On May 2 of 2011, I started work full time at a little company called Automattic that didn’t seem so little at the time. The company worked and still works remotely, meaning that many of us work in our pajamas from home or from wherever in the world our wanderlust takes us. I had worked for a company called Flock for about six years before, and that was a remote job too. The oldest of my two children will be 14 this summer, and I’ve worked from home for all but a few months of her entire life. It’s been such a privilege.

Every year, Automattic hosts what we call the Grand Meetup (“GM” for short), in which all who are able come together in one place. My first GM was in Budapest in 2011, and this was my first travel ever outside of the U.S. and Canada. We were about 80 people, and that gathering is pictured at top left in the photo below. Each year at the GM, we do a photo like this, and mine from this past September just arrived in the mail (see bottom right). We’re a little over 700 people now.

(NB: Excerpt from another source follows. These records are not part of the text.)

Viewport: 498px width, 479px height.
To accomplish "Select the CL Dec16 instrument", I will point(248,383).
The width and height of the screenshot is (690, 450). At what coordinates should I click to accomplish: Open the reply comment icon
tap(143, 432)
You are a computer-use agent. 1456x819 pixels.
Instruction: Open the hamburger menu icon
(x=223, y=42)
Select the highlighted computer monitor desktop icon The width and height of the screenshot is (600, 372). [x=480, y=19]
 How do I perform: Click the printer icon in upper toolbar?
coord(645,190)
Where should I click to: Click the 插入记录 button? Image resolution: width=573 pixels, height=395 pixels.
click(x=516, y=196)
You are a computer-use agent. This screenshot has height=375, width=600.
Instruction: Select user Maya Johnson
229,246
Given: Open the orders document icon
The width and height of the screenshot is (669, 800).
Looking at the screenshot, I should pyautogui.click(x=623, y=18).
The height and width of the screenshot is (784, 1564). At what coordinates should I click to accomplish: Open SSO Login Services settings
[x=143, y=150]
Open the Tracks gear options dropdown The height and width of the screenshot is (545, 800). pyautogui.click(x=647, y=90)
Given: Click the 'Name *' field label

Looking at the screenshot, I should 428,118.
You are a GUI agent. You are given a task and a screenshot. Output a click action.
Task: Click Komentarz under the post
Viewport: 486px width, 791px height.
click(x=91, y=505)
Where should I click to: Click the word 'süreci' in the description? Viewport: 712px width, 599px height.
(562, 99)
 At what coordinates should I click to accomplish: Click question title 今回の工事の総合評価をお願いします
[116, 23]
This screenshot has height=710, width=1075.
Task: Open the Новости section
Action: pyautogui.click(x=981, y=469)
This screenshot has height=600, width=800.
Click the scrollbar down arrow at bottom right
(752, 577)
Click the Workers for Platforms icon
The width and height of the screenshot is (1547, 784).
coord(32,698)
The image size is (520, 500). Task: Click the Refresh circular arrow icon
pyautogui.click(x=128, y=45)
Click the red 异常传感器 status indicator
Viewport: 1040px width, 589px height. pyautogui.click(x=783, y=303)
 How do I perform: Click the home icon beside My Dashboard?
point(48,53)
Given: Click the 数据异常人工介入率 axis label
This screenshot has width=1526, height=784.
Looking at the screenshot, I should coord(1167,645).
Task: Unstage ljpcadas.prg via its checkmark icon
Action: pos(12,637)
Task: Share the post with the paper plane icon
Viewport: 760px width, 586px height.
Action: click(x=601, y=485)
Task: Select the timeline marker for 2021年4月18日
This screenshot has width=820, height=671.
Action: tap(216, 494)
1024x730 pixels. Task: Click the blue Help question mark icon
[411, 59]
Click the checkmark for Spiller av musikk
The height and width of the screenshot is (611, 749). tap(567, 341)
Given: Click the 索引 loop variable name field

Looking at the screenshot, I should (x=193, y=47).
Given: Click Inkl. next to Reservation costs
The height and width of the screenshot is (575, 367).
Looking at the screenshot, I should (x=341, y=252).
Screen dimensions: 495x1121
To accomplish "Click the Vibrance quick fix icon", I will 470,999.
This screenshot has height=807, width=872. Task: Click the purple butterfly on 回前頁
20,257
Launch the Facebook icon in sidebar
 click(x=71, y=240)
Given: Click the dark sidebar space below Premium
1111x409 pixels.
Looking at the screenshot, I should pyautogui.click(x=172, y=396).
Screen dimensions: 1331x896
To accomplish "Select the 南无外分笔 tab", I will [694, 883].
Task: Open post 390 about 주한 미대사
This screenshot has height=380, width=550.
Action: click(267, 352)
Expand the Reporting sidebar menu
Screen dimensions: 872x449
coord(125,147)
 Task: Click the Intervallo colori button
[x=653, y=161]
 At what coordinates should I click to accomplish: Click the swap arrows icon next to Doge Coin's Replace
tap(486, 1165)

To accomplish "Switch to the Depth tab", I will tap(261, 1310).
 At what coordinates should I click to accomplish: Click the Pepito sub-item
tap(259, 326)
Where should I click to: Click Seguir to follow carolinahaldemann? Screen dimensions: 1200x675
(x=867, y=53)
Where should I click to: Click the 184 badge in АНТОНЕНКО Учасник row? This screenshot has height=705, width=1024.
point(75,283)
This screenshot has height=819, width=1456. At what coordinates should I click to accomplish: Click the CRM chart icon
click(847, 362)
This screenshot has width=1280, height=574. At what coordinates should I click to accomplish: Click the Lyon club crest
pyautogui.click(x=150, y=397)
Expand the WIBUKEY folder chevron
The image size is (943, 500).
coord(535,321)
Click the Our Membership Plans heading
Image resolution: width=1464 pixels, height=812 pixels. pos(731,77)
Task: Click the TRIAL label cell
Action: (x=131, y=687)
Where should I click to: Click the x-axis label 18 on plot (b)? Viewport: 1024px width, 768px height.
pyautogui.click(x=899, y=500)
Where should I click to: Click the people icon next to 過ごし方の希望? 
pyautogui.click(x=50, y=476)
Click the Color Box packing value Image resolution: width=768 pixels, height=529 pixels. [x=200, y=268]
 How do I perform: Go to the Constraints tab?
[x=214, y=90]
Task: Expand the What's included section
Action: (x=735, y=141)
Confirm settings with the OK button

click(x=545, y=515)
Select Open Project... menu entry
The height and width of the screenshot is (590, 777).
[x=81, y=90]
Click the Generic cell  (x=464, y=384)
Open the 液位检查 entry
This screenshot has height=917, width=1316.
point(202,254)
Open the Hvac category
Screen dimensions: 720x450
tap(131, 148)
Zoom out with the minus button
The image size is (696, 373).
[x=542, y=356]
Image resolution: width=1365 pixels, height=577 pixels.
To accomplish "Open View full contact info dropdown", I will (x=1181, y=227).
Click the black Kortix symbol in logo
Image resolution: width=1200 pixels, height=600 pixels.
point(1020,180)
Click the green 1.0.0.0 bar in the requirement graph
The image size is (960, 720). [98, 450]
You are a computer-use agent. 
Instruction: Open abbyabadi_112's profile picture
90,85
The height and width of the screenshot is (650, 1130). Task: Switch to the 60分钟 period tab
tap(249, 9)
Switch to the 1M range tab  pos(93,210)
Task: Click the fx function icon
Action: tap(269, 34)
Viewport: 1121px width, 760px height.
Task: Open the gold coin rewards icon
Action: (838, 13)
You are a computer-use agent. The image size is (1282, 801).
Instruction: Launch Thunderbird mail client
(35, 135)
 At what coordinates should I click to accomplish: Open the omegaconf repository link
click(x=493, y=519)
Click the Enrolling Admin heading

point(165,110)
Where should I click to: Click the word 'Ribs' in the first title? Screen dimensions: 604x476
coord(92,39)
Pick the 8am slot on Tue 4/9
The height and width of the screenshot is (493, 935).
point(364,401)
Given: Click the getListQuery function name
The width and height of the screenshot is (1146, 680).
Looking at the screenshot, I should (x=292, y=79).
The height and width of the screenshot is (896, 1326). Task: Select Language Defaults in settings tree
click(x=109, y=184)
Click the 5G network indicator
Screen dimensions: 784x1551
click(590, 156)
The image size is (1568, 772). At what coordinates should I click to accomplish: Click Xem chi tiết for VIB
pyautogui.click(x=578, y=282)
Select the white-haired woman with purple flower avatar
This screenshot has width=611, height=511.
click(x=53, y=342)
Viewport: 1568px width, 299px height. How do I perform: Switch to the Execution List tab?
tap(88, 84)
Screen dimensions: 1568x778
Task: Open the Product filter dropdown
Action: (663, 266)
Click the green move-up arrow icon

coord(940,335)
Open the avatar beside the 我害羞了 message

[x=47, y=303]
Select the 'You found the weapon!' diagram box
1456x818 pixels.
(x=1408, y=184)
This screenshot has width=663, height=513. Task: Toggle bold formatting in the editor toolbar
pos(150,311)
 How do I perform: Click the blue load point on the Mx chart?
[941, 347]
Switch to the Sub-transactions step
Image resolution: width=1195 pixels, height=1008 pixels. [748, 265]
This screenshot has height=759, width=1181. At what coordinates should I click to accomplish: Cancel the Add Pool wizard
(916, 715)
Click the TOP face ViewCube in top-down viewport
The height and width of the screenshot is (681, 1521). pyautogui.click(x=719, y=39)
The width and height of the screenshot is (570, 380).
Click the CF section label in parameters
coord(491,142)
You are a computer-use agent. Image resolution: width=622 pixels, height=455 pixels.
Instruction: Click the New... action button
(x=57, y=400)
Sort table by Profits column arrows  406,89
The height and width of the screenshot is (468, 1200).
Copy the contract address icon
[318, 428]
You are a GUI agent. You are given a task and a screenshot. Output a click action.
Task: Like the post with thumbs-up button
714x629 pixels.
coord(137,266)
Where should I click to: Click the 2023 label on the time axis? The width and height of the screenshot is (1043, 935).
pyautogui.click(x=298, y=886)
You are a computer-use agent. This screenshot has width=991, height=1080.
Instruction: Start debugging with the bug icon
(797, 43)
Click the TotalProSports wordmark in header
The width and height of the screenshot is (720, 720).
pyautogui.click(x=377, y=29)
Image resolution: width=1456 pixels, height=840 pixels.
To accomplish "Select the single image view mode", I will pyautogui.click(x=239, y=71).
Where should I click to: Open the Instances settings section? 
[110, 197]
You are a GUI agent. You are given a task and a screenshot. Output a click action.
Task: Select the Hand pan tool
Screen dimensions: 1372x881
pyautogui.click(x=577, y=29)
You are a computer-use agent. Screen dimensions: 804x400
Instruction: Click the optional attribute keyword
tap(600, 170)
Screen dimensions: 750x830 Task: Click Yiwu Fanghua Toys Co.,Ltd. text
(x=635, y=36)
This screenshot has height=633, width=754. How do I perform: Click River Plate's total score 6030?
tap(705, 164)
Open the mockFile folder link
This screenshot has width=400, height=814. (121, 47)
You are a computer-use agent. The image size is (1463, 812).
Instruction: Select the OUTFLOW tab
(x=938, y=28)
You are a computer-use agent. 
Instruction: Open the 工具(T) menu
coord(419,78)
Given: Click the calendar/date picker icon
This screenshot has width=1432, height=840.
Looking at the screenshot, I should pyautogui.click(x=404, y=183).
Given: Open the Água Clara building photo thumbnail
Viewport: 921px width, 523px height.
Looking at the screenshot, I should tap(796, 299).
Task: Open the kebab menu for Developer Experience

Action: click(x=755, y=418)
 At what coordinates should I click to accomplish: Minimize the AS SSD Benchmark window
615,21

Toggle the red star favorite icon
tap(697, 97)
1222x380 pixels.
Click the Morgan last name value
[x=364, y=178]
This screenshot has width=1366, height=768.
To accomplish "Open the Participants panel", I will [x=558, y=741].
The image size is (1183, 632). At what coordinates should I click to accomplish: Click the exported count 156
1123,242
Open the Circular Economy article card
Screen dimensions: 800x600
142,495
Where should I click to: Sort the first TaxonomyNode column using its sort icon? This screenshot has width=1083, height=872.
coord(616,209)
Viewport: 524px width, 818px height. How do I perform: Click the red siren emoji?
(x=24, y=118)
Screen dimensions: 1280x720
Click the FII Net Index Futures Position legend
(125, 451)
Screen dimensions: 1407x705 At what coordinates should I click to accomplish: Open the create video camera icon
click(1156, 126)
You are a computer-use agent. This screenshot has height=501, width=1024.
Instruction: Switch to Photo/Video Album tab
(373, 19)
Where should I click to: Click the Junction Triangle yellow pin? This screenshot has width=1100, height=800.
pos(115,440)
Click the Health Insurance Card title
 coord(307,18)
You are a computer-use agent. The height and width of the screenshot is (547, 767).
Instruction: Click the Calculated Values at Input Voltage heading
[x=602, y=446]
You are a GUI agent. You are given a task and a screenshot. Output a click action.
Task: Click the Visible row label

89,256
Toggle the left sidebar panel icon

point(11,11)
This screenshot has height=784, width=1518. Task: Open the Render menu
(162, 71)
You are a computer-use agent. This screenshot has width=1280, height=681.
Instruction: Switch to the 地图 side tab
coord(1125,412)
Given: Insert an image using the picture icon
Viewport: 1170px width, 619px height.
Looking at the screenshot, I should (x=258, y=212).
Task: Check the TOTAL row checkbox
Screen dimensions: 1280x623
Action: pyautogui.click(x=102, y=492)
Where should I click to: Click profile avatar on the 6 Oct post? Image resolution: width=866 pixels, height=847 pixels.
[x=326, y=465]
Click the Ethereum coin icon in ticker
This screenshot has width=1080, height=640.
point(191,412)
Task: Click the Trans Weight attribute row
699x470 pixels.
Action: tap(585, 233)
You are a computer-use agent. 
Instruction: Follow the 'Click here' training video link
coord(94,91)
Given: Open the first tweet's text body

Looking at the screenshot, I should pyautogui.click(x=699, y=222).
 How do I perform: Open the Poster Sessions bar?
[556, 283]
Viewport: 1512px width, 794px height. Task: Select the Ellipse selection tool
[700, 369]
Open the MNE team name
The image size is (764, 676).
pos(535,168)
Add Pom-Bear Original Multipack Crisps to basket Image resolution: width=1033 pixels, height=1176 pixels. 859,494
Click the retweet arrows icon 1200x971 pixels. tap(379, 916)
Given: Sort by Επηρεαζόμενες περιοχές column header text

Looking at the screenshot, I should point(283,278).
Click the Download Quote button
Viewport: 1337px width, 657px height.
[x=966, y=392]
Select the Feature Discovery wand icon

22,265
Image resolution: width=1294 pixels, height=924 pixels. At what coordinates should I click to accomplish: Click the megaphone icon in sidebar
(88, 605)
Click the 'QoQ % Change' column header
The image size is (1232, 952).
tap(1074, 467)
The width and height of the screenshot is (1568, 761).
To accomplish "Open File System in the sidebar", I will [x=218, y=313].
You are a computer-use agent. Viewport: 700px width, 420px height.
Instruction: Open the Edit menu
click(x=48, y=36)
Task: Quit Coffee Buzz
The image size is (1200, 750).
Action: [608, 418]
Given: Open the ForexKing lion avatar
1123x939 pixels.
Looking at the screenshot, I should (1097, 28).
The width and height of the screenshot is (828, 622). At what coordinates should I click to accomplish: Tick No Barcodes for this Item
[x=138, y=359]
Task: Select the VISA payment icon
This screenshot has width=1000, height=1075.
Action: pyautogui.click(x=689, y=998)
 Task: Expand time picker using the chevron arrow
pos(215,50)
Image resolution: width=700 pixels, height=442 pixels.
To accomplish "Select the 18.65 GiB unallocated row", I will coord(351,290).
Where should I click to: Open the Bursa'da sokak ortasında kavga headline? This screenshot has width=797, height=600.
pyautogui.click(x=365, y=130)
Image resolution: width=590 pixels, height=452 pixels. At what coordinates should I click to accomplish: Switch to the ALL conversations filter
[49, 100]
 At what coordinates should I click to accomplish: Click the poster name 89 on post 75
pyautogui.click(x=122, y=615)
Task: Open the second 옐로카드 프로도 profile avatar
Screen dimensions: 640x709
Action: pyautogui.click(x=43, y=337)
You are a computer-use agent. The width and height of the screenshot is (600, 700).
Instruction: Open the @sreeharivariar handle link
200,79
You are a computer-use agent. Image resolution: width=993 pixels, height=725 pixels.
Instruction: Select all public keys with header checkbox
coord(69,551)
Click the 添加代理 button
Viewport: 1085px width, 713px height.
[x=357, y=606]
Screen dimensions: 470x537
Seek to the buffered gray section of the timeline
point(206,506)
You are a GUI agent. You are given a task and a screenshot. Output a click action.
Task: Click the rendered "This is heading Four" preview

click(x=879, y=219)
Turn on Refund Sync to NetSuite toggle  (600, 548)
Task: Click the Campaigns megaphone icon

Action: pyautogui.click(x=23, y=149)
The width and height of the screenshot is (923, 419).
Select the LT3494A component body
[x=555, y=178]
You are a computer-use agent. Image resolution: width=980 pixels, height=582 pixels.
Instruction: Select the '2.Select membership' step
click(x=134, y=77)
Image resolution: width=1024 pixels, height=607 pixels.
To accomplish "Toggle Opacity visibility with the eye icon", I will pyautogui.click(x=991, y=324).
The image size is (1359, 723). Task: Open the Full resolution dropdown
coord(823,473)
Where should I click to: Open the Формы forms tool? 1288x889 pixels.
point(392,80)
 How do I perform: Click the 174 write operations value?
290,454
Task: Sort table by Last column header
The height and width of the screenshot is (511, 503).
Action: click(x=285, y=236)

I don’t think of myself as a sentimental person in general, but I do have a very soft spot for these annual photos. I keep them grouped together on top of a filing cabinet in my office. I’ve worked one job or another, full- or part-time, since I was in my early teens (when I worked on farms and was paid in cash under the table), and I’ve been working as a grown-up with real grown-up jobs for very nearly half my life now. Although I’ve had any number of coworkers I liked, I’ve never worked with so many whom I liked so very much and with whom I’ve connected with as sincere a fondness as I do with many of the colleagues I’ve met through Automattic.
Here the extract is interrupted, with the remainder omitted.